Throughout its operation, Binance continued to track its U.S.-customer base and took affirmative steps to continue serve U.S. customers.  It wasn’t until June 2019, following recommendations from consultants,  did the company even begin to discuss its compliance with basic BSA/AML regulations.  At that point, between 20-30% of Binance’s revenue came from the United States.  Despite acknowledging that the company needed to consider either blocking U.S. users or implement KYC controls, CZ authorized strategies that ultimately circumvented these regulations. 

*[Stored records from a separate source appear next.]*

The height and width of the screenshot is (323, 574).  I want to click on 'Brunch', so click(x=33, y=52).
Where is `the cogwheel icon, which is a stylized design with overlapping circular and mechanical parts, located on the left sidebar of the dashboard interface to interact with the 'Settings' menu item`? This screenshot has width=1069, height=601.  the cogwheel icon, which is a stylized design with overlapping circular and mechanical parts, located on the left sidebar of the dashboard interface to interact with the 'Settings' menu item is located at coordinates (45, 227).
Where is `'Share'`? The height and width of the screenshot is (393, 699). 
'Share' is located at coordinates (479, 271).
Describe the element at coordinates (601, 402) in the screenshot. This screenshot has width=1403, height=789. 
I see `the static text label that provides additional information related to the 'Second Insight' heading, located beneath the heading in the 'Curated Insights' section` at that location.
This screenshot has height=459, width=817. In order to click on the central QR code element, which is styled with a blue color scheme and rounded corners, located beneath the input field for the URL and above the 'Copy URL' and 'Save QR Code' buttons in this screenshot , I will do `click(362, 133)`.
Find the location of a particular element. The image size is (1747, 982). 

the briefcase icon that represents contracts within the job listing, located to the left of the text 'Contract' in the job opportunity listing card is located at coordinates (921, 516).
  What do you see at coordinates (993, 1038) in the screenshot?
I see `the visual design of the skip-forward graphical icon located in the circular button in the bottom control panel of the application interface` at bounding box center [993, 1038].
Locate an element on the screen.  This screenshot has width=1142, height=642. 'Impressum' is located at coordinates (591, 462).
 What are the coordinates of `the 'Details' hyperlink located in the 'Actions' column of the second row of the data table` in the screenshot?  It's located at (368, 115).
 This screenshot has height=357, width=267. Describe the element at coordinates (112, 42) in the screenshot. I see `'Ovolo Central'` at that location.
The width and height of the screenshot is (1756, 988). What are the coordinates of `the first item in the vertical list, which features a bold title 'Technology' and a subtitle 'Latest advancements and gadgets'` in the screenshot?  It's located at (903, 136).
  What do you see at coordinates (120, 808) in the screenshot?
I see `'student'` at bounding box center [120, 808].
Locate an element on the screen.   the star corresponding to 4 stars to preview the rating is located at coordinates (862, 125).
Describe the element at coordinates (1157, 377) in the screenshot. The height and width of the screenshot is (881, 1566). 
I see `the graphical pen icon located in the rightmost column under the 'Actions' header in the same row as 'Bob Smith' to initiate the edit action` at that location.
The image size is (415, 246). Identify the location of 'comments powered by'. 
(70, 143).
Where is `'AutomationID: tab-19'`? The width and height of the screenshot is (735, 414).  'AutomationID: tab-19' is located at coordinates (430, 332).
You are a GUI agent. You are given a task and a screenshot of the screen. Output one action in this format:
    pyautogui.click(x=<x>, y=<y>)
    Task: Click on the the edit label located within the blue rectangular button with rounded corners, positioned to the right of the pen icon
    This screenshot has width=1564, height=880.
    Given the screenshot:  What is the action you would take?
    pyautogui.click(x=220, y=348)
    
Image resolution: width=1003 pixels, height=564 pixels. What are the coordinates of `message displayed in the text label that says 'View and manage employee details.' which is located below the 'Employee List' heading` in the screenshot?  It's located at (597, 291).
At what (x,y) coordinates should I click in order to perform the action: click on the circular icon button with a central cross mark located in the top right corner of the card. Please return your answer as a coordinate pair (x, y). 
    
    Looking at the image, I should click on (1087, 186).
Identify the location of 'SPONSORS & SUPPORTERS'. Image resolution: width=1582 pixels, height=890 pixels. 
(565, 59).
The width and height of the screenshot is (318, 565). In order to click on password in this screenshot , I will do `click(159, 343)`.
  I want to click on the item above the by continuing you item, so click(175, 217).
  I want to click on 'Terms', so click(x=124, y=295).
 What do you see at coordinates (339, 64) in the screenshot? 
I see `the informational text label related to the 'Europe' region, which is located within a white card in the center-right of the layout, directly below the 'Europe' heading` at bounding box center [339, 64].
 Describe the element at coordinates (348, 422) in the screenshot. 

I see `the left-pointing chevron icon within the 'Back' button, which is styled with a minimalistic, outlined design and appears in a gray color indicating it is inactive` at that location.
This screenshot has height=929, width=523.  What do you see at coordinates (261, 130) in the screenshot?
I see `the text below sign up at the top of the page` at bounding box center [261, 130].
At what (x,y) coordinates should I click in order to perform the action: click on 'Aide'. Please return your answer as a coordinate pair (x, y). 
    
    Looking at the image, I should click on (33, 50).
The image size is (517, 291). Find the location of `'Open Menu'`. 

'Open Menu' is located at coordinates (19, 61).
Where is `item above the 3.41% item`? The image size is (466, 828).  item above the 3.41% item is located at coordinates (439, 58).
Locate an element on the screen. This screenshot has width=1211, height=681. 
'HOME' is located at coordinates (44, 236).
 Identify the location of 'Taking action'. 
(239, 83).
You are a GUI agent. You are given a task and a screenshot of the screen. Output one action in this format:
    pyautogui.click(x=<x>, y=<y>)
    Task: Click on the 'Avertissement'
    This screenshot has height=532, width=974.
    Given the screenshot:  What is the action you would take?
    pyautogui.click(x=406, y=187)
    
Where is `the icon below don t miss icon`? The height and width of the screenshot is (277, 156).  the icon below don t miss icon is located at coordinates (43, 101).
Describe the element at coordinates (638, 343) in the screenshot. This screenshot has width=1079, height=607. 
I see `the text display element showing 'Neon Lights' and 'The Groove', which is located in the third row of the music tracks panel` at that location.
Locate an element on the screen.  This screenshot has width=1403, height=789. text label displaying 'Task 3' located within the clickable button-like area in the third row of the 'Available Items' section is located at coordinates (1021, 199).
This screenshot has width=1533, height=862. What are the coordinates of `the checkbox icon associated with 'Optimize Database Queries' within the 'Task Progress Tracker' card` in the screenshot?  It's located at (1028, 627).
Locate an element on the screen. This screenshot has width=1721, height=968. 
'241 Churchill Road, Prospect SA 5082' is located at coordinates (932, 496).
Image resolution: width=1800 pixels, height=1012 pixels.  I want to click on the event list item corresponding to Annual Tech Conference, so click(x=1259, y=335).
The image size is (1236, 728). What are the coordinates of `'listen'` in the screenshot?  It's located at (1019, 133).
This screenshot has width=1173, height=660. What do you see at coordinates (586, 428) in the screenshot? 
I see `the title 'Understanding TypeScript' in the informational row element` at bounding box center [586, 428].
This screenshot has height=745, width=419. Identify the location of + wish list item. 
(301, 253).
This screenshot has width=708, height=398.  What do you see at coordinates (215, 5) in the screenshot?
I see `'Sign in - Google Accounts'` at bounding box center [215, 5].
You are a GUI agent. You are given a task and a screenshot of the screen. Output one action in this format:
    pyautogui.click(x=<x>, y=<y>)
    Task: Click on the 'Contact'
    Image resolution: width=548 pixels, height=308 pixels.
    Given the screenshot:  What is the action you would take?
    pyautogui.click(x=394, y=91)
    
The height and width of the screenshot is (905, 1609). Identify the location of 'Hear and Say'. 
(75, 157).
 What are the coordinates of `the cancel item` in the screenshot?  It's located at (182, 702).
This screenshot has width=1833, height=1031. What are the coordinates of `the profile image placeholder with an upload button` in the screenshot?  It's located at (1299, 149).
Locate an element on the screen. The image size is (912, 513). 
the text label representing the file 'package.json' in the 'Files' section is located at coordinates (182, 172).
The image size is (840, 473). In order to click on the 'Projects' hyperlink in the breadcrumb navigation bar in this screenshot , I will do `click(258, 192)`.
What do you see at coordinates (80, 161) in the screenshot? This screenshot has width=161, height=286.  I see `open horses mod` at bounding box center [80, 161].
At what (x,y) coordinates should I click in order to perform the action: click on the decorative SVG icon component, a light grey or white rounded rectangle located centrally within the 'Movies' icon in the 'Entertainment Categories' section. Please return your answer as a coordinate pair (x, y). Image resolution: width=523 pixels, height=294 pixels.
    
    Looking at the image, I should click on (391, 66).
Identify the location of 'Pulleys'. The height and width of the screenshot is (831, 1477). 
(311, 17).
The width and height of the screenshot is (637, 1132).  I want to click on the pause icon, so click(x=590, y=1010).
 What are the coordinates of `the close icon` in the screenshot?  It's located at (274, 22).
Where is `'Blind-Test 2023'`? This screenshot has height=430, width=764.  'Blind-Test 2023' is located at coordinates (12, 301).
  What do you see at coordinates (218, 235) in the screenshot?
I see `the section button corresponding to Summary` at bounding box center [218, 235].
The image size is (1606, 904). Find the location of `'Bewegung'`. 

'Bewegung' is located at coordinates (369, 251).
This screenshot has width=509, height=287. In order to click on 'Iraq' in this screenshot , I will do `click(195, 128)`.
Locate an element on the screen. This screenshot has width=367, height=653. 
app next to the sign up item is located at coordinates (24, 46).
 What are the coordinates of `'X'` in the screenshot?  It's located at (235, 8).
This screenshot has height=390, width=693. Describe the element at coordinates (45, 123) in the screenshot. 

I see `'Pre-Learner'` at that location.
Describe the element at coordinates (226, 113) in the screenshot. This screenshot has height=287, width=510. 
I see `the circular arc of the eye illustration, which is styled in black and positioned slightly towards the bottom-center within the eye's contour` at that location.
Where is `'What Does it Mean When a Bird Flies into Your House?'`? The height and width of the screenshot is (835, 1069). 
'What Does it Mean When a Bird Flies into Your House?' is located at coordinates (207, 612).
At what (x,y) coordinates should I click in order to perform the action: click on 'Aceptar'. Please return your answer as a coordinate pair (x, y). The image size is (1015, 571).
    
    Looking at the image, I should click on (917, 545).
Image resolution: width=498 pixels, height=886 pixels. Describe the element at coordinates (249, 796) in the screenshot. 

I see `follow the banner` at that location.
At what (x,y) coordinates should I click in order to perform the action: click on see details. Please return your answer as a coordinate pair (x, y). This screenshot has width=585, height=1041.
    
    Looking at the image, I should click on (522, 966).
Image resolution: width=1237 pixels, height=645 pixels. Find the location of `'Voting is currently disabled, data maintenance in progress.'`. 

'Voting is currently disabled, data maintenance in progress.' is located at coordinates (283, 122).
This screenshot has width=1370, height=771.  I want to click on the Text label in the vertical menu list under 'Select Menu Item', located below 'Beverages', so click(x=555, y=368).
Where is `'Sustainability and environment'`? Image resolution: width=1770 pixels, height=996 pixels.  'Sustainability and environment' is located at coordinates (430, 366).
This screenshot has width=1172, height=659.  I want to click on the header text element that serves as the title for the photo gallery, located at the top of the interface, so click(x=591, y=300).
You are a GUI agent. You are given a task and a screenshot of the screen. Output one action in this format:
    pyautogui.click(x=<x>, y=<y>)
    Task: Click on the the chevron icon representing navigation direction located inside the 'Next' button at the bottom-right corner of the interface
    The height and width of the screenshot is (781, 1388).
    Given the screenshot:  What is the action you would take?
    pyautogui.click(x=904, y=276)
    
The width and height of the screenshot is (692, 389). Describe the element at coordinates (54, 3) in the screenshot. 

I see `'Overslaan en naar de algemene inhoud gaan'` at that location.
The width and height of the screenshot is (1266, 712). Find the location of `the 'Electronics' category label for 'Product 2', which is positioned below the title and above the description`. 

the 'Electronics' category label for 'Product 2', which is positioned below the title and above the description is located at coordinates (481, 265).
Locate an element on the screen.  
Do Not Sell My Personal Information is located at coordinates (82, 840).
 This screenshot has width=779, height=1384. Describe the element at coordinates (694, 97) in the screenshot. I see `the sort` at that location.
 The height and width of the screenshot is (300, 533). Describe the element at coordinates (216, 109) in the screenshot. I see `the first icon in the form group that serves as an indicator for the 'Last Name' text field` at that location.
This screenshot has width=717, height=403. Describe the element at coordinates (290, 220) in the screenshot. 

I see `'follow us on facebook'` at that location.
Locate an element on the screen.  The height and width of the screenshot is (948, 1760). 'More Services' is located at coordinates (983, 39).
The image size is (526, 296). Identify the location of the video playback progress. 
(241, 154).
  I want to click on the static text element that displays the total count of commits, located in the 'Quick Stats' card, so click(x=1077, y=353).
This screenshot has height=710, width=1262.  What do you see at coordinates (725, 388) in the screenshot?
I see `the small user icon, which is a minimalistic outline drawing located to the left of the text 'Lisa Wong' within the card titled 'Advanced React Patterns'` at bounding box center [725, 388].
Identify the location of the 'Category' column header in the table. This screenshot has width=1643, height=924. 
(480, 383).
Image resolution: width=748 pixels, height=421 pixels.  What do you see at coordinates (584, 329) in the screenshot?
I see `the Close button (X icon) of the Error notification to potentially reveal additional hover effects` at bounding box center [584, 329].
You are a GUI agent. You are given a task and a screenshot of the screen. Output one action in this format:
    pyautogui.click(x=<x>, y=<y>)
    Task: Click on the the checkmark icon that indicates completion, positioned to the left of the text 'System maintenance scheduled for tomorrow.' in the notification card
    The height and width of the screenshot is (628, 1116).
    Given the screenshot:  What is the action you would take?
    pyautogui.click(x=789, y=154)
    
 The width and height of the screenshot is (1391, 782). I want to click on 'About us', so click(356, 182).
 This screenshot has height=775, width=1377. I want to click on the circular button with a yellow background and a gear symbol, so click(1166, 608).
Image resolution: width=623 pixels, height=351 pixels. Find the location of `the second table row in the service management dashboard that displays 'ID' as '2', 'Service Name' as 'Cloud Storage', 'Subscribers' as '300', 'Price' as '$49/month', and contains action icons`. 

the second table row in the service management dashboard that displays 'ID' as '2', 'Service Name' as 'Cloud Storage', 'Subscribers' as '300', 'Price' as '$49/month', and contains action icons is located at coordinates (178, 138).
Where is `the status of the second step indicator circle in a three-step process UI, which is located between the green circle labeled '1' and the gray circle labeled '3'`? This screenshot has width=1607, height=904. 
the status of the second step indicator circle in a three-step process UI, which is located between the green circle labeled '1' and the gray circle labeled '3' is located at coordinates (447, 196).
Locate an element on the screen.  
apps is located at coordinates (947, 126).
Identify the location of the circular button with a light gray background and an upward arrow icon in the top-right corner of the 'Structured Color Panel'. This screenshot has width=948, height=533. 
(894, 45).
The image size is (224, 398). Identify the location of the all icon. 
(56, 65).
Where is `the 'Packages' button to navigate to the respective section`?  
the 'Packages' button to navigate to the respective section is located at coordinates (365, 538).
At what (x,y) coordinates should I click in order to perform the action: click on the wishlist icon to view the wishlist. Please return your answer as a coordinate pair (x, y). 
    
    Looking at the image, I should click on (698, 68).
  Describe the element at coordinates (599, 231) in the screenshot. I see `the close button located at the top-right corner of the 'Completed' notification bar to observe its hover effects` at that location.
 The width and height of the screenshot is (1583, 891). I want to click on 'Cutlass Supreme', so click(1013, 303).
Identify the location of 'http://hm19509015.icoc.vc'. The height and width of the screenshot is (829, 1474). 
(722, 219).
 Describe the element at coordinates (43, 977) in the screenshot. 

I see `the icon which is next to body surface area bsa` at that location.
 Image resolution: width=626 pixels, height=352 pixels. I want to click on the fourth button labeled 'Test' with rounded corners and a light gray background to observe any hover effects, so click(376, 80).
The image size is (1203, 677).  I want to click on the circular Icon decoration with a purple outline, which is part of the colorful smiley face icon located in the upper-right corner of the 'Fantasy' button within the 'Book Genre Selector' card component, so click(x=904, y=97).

Shortly after that discussion, the company set up Binance.US as its dedicated U.S. platform and redirected a contingent of its U.S. userbase to this new exchange, which did maintain various KYC and AML controls.  This was more window-dressing than it was actual compliance, however.  Ultimately, the company continued to maintain its most valuable U.S. customers on its main exchange, in a clear, willful disregard for U.S. regulations. 

CZ himself apparently helped establish a strategy titled “U.S. Exchange and Main Exchange – Compliance parameters.”  These parameters were designed to allow certain U.S. users to continue operating on the main exchange, which did not require KYC, by utilizing an API.  At this point, CZ was also advised that Binance needed to comply with U.S. money transmitter laws and that the company would certainly be categorized as a money services business (“MSB”).  Binance.US applied and received necessary licenses, though the foreign exchange still continued to service its high-value U.S. customers through the main exchange which lacked these same licenses.  These high-value U.S. customers accounted for nearly a quarter of Binance’s global revenue. 

gold coins on the laptop

In order to maintain these high-value customers, CZ authorized strategies to help these users circumvent the main exchange’s basic controls.  This would allow Binance to bury its head in the sand and feign ignorance of the violations.  The dedicated VIP customer support would basically obtusely hint to these users what the issues were—such as noting that a user’s U.S. based IP address was the “sole” reason they could not access the platform, hoping that they would get the hint to utilize a VPN.  Binance support even sometimes provided specific help to circumvent its own controls.  For example, Binance developed a script, approved by CZ, that customer support could use that explain that Binance’s internal review “mis-categorized” certain users as U.S.-based and that Binance would help them re-categorize themselves.  Binance would then provide information on how to establish offshore entities that the exchange could then use for its lax KYC purposes and allow the users to continue operating on the main exchange. 

The company still continued to track its U.S. user base and related revenues in its internal reporting, though referred to the U.S. as “UNKWN” in these reports.  CZ was apparently aware of—and approved—all of this non-compliance and related strategies.  Binance realized more than $1.6 billion in profit from its U.S. users between August 2017 and October 2022.